Planning is the key to success. And this statement holds equally true for photographers as well. If you fail to plan properly, chances that your images do not come out well are very high. Photographer Jay P. Morgan from The Slanted Lens talks about six decisions that he makes every time that helps him take good photos:
1. Sketch Your Ideas
Have a notebook with a pencil handy, and sketch any ideas that you might come across. This helps you visualize your imagination and also keeps you from forgetting your ideas.

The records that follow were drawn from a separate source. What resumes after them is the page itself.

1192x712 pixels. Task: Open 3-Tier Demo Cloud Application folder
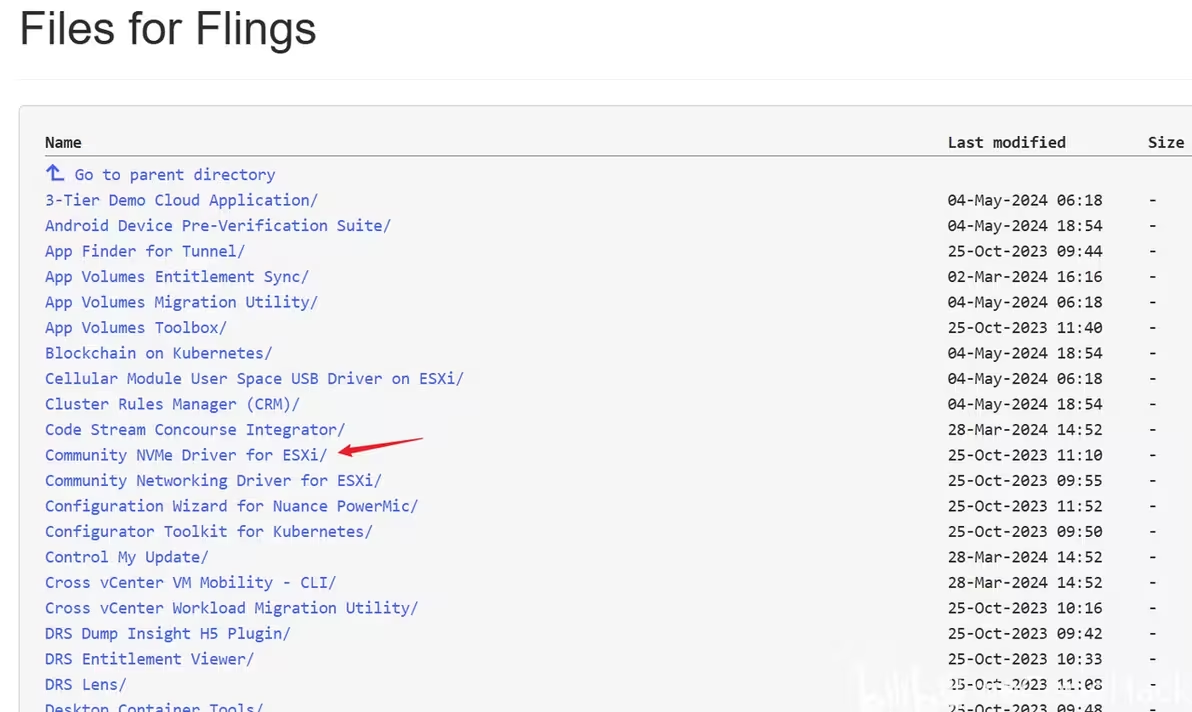pyautogui.click(x=181, y=200)
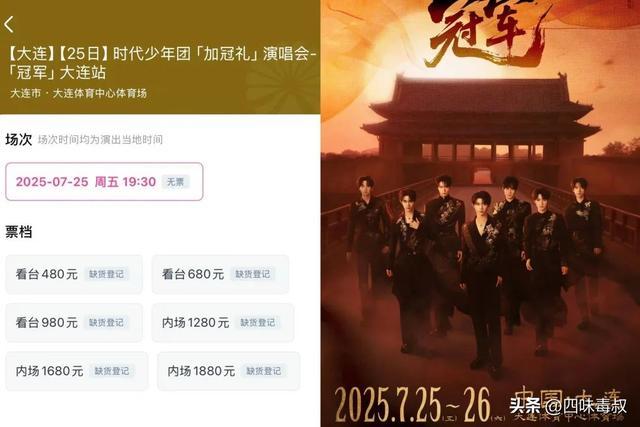This screenshot has height=427, width=640.
Task: Select the 2025-07-25 周五 19:30 session
Action: click(104, 182)
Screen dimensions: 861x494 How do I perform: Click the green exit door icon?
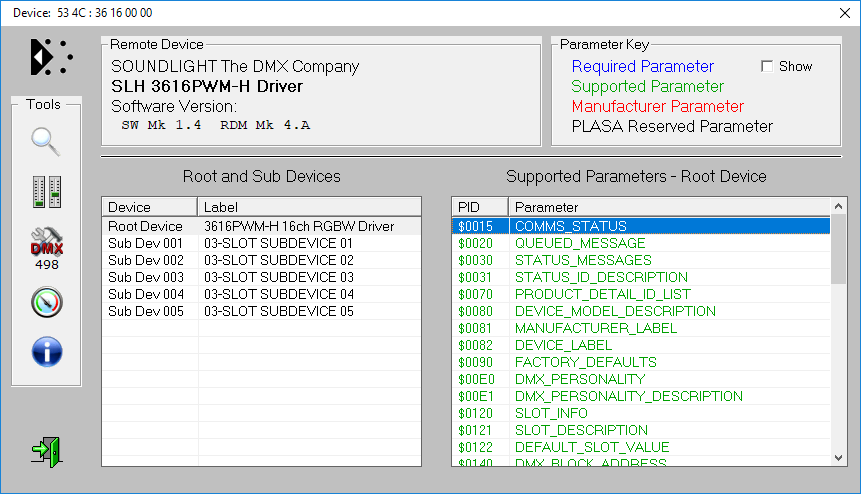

2. Pick the Right Location
With the idea in place, it is really important that your choice of location does justice to what you have in your mind. When looking for a location to shoot in, be sure to pay attention to the entire surrounding. See how the background is lit. Pay attention to the foreground and make sure that there’s nothing distracting. Also, notice how the sunlight interacts with the surrounding elements and the model. And keep your eyes out for the sky too. Notice how the clouds are in place and how the sky is changing colors. Have a holistic approach whenever picking the location.
3. Simplify the Elements
When it comes to design principles, simple is better. Before pressing that shutter button, pay attention to your composition and make sure things don’t appear too busy in the frame. Keeping your composition simple also emphasizes the main subject.
4. Use Complementary Colors
When composing your scene, pay attention to color. If you have a model, select their clothing wisely. Use complementary colors. It makes the final image pleasing to look at. To make the work easier for yourself, refer to the color wheel and choose colors that look good with each other. Then, set the elements accordingly when taking the photo.
5. Pick the Right Model and Props
Choose a model who best suits the character you’ve imagined. If you need any props to tell the story, be sure to use them to your advantage.
6. Look for Great Lighting
Lighting is the key element in photography that sets the look and the mood. Photograph during the golden hours and you’ll rarely come up with unflattering images. If you plan to use artificial lighting, set it up to slightly open up the shadows on the model while not killing the ambiance of the surroundings.